■ Work item:
From the records below, transcribe only the lines running from the one with "Instruction: Open the File menu" through the one with "This screenshot has width=1180, height=739.". Keep both of those end lines.

(Stored records)
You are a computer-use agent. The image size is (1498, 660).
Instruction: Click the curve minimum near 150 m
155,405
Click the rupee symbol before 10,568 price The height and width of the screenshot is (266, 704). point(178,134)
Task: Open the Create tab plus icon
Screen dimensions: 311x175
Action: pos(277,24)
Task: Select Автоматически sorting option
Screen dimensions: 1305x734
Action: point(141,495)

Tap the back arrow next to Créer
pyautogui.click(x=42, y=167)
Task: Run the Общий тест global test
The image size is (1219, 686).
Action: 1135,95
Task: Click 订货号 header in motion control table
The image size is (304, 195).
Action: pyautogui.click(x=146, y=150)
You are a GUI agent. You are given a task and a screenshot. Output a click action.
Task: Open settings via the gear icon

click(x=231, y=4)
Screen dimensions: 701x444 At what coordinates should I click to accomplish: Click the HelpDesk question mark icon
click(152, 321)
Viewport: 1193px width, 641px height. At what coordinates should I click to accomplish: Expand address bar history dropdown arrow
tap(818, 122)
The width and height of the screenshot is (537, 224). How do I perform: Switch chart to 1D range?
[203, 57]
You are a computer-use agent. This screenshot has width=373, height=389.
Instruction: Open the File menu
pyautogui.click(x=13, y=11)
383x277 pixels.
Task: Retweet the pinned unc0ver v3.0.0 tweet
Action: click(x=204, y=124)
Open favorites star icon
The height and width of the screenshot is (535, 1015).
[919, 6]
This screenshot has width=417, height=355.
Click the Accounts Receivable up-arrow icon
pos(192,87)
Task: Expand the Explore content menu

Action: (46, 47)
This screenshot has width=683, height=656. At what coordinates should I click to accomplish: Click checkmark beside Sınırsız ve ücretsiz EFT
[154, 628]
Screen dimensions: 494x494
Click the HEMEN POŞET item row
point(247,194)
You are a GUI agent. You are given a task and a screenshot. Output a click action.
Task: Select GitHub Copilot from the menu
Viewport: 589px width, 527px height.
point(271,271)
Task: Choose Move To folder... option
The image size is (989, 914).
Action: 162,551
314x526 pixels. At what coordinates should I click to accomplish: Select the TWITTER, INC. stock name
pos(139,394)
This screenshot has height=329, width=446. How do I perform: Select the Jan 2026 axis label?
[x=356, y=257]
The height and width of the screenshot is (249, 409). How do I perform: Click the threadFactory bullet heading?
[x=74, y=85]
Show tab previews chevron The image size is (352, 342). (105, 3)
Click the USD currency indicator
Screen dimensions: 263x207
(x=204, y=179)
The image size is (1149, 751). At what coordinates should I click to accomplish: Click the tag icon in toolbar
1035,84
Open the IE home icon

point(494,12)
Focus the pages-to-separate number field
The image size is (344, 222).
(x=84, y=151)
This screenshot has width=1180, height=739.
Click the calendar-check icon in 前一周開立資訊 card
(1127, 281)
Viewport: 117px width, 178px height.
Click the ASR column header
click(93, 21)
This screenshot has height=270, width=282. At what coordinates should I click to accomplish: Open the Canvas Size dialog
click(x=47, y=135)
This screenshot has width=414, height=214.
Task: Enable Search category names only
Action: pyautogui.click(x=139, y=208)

■ Written reply:
Instruction: Open the File menu
pyautogui.click(x=13, y=11)
383x277 pixels.
Task: Retweet the pinned unc0ver v3.0.0 tweet
Action: click(x=204, y=124)
Open favorites star icon
The height and width of the screenshot is (535, 1015).
[919, 6]
This screenshot has width=417, height=355.
Click the Accounts Receivable up-arrow icon
pos(192,87)
Task: Expand the Explore content menu

Action: (46, 47)
This screenshot has width=683, height=656. At what coordinates should I click to accomplish: Click checkmark beside Sınırsız ve ücretsiz EFT
[154, 628]
Screen dimensions: 494x494
Click the HEMEN POŞET item row
point(247,194)
You are a GUI agent. You are given a task and a screenshot. Output a click action.
Task: Select GitHub Copilot from the menu
Viewport: 589px width, 527px height.
point(271,271)
Task: Choose Move To folder... option
The image size is (989, 914).
Action: 162,551
314x526 pixels. At what coordinates should I click to accomplish: Select the TWITTER, INC. stock name
pos(139,394)
This screenshot has height=329, width=446. How do I perform: Select the Jan 2026 axis label?
[x=356, y=257]
The height and width of the screenshot is (249, 409). How do I perform: Click the threadFactory bullet heading?
[x=74, y=85]
Show tab previews chevron The image size is (352, 342). (105, 3)
Click the USD currency indicator
Screen dimensions: 263x207
(x=204, y=179)
The image size is (1149, 751). At what coordinates should I click to accomplish: Click the tag icon in toolbar
1035,84
Open the IE home icon

point(494,12)
Focus the pages-to-separate number field
The image size is (344, 222).
(x=84, y=151)
This screenshot has width=1180, height=739.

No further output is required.